- _Source information_:
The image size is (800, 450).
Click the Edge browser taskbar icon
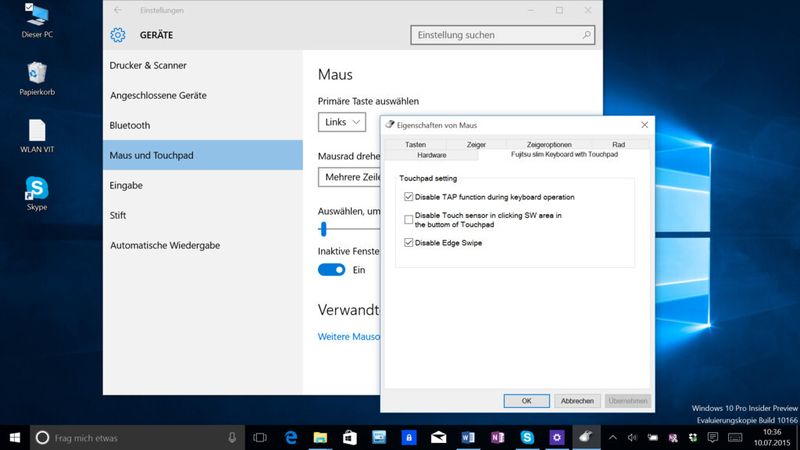[x=292, y=437]
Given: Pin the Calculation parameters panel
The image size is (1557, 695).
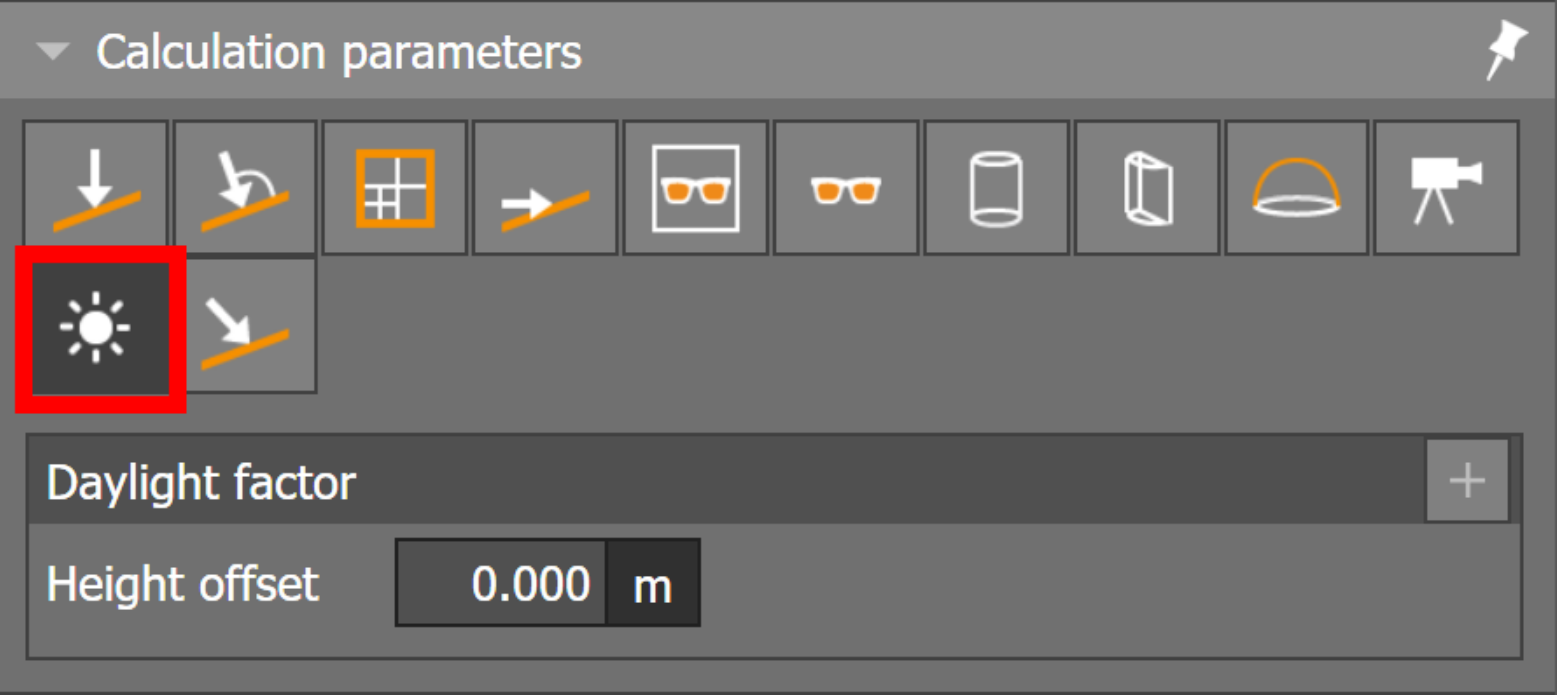Looking at the screenshot, I should coord(1506,52).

- _Exercise directions_:
Nothing but the lines from the line holding "Given: Pin the Calculation parameters panel" through the last line of the entries above is to be reproduced, exactly and without pictures.

- _Output for this exercise_:
Given: Pin the Calculation parameters panel
The image size is (1557, 695).
Looking at the screenshot, I should coord(1506,52).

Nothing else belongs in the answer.